Recently, I went on a very fun and productive work trip with Eric Snively. I’ve written about our visit to the RBINS in Burssels – that was part of that trip.
Because we were visiting so many stations in such a short time I rented a car. A snug and sporty little Audi A3, a really fun car to drive. I used the same rental company I have been using for the last decade, because so far, I’ve only had good experiences with them. And now they are trying to screw me out of some € 350!
When we were in Stuttgart, I went out in the evening with some old friends. I parked the car, legally, on the side of the road, and when I cam back a few hours later the driver side mirror was damaged. Some fuckwit had crashed into it, broken the two plastic covers (but not the mirror itself, its attachment or the electronics and the indicator), and run off.
Lucky me, there even was a witness. That guy was not very much help, because the perpetrator had sped off so fast the witness never saw the license plate, but at least someone had heard the crash and could testify that the car was damaged at that time and in that place, while being parked, and not some other place and time.
I did what I was supposed to do: called the cops, who showed up after a short while and documented everything. I notified the rental company, too. Then, because the car was safe to drive, Eric and I continued our trip as planned.

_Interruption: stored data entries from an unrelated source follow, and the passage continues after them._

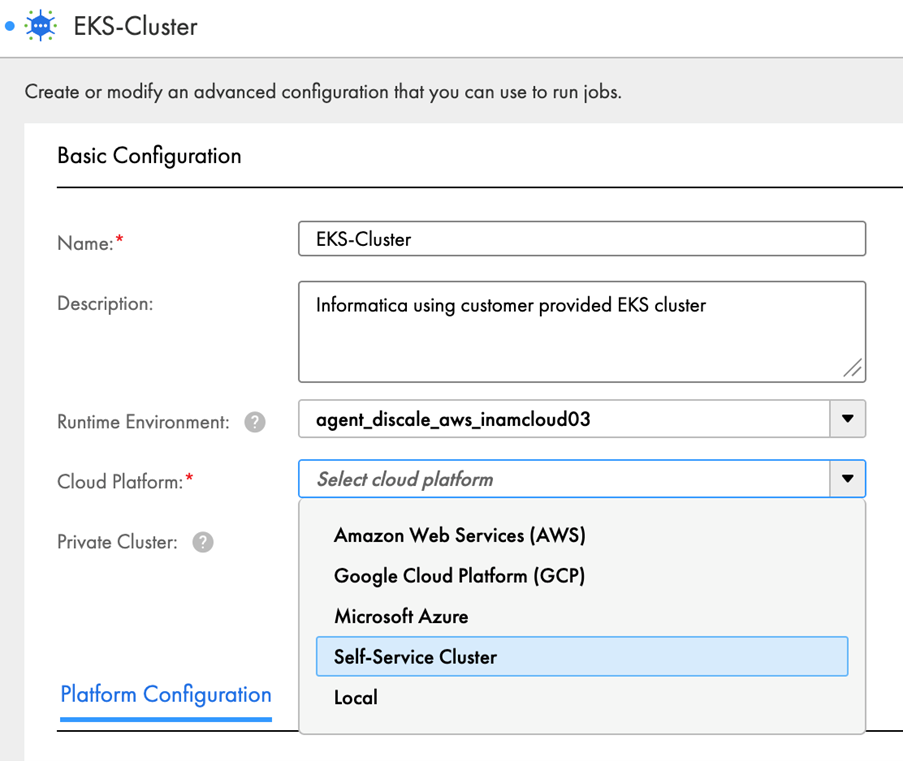Click the Description box resize handle
This screenshot has height=761, width=903.
coord(852,369)
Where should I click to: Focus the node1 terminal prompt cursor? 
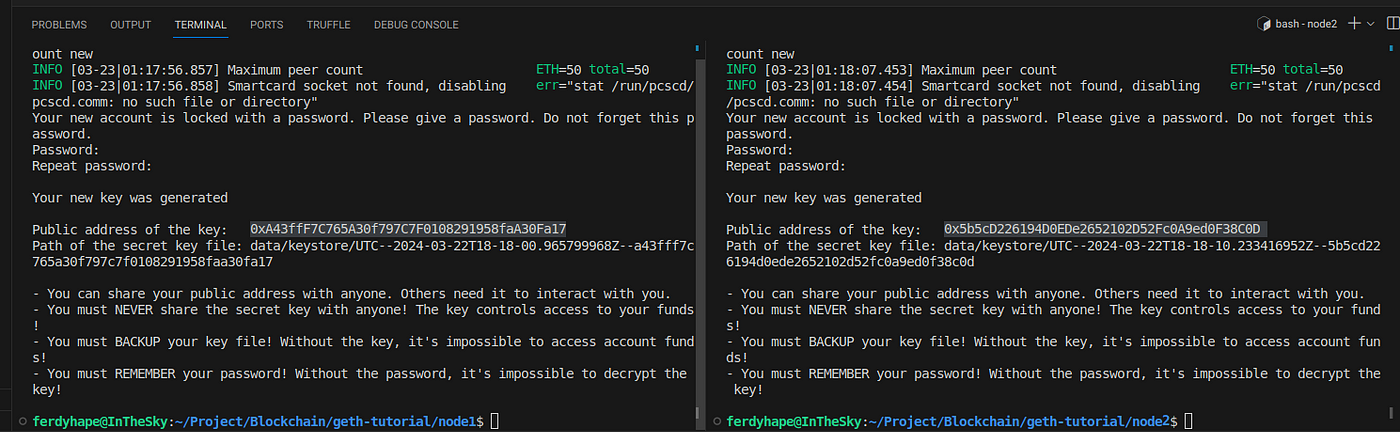pyautogui.click(x=493, y=423)
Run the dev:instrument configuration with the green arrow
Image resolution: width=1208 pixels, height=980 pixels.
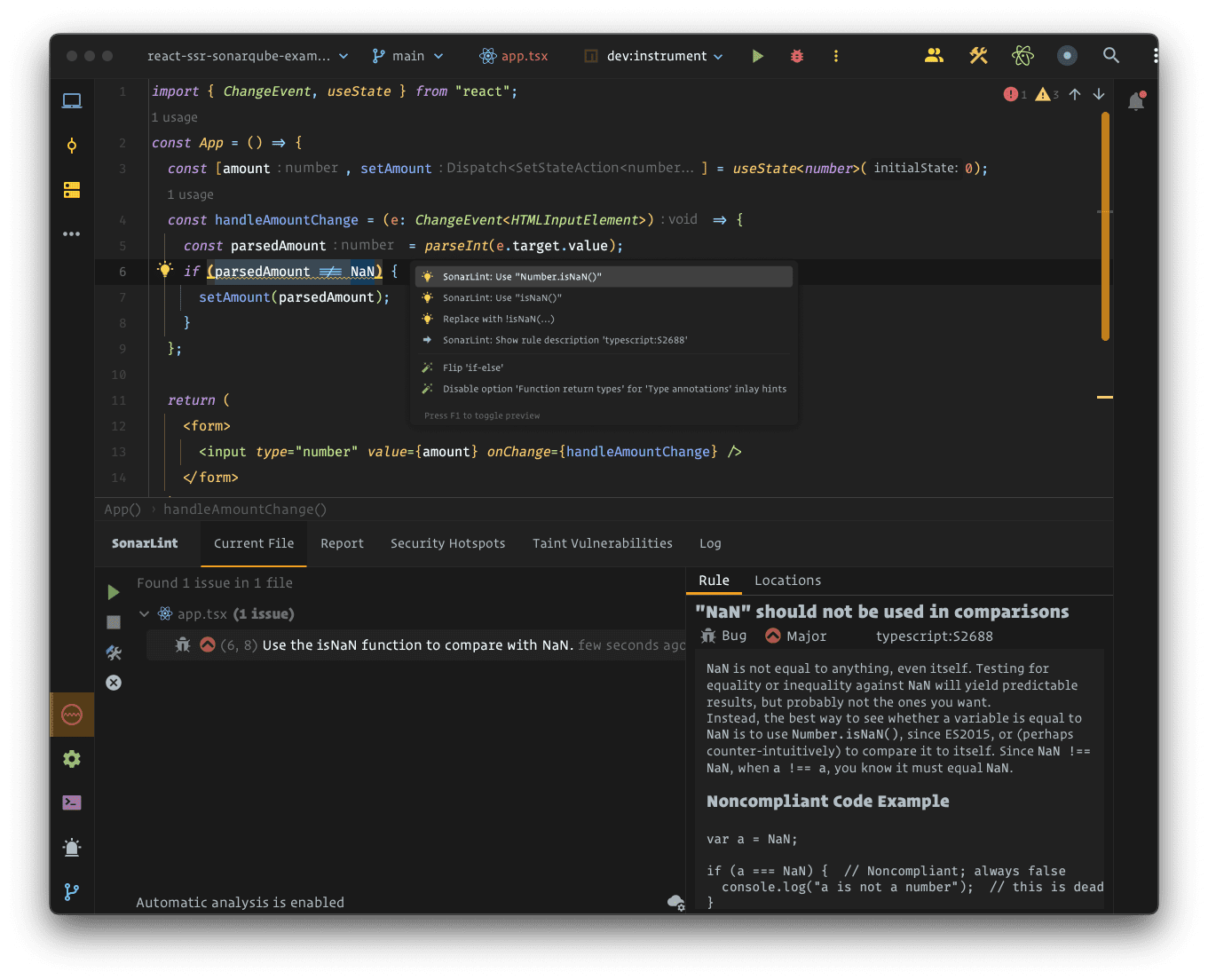click(x=757, y=56)
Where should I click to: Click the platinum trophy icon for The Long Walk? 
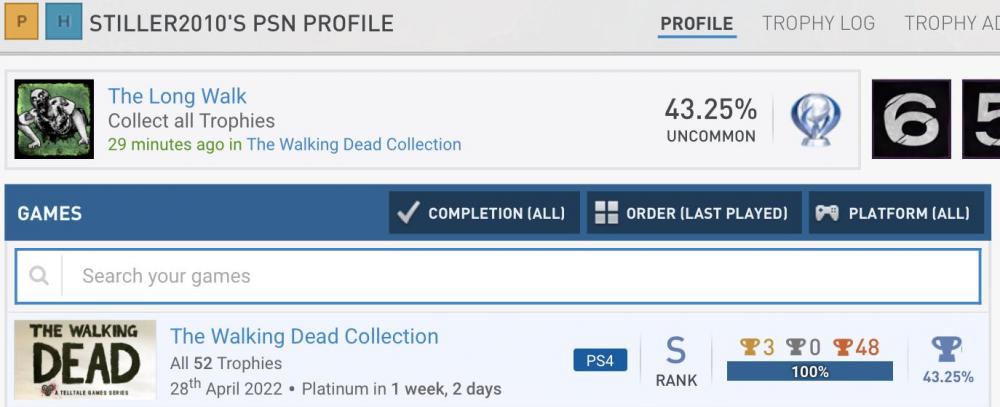[x=815, y=120]
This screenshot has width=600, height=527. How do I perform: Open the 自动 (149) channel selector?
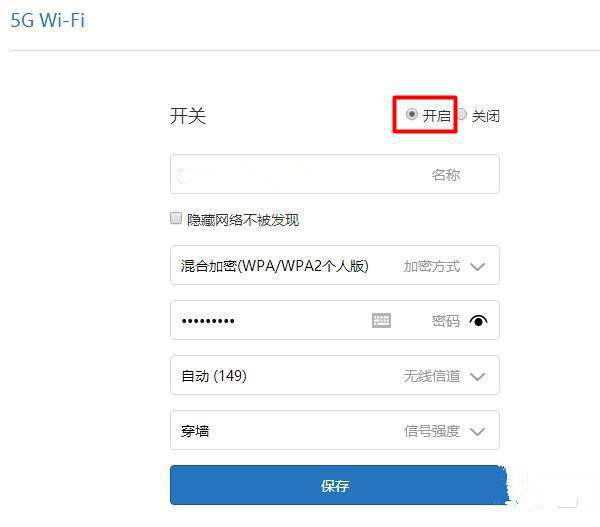(x=335, y=375)
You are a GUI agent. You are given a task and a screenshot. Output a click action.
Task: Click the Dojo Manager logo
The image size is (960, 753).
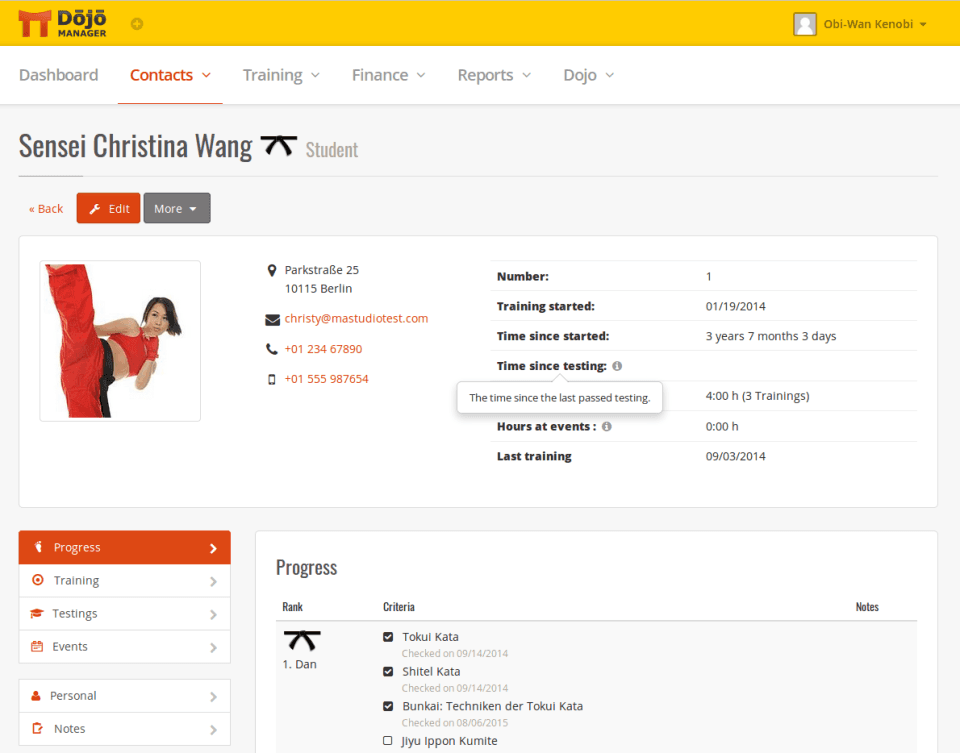(x=62, y=23)
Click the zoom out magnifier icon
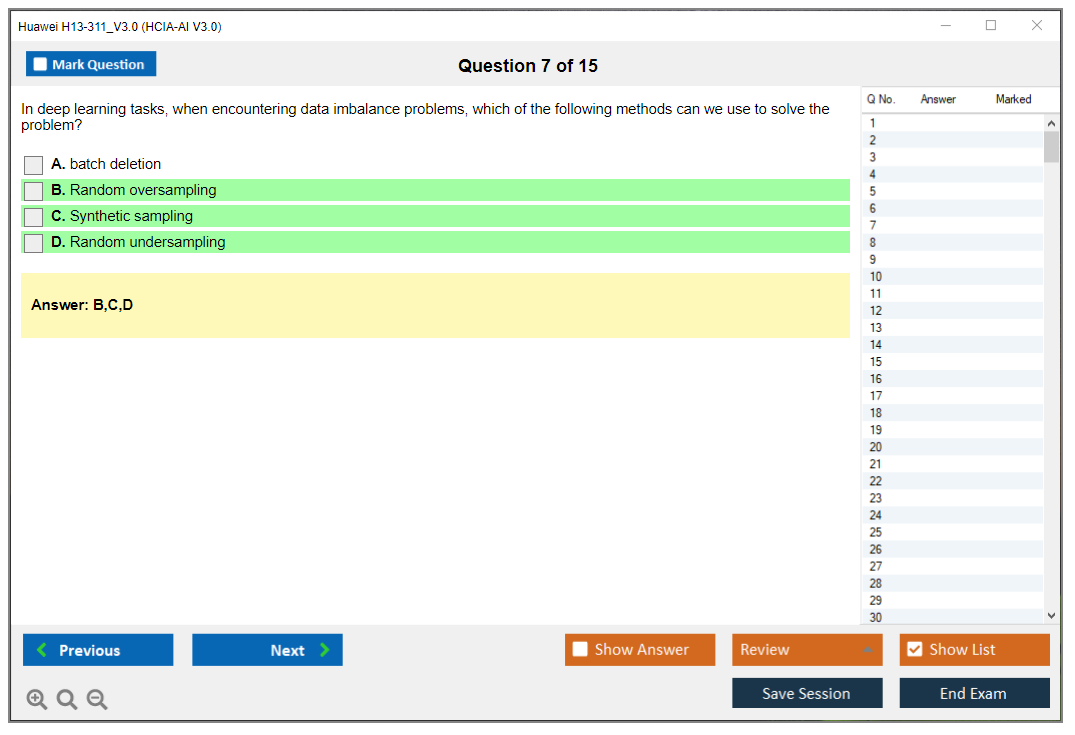 point(97,700)
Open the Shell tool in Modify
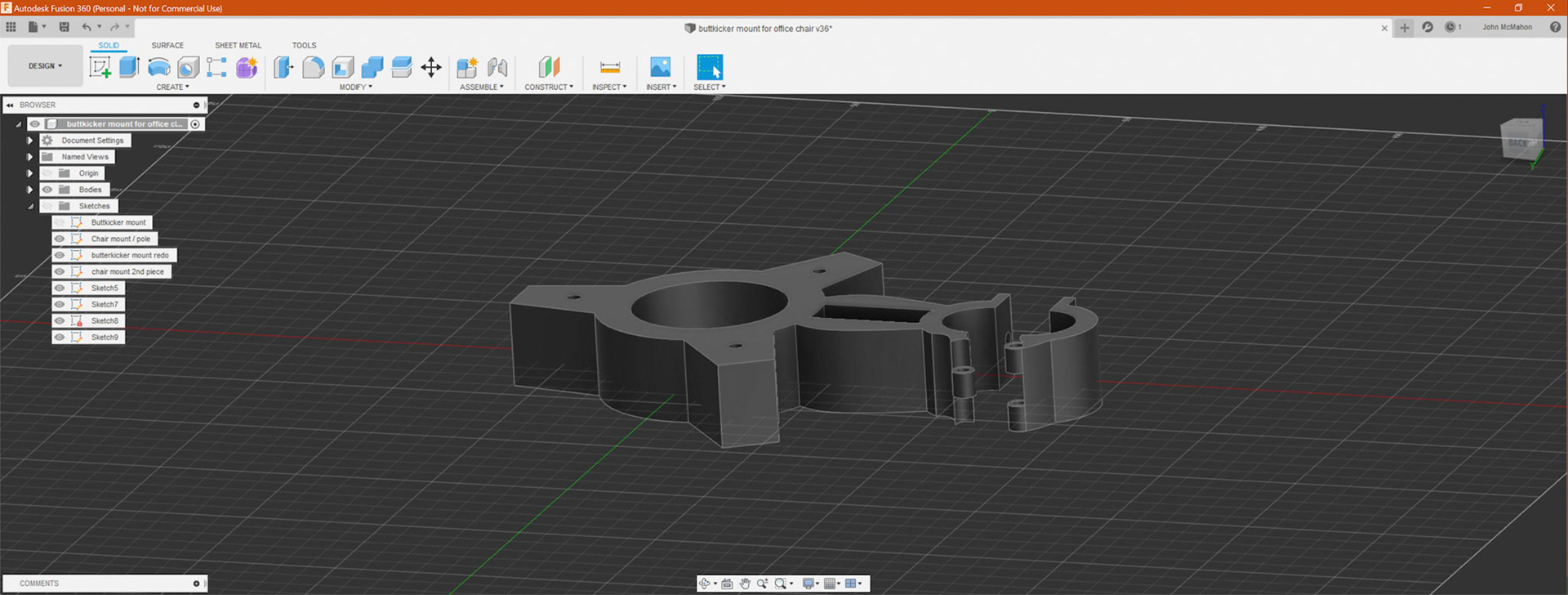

I gave the car back, the attendant and I making sure that we tried to describe the damage as accurately as possible. And that’s the last I expected to have to do with this matter! The rental contract clearly states that I am liable for all damages to the car – except those for which I am not responsible! And “responsible” in this context means direct causation.
So imagine my surprise when they sent me a bill over € 350, referring to the own contribution that was in my contract.
Waitaminute! “own contribution”? That’s only for the fully comprehensive cover, which comes into action for damages I cause and am responsible for!
A quick check of German laws and prevailing case law shows I am right: it is their tough luck that the car was damaged and the perpetrator can’t be found. I needn’t pay a dime.
So if you ever rent a car in Germany (or elsewhere, I guess), make sure you know your rights. Don’t ever believe that a big business is above petty rip-offs!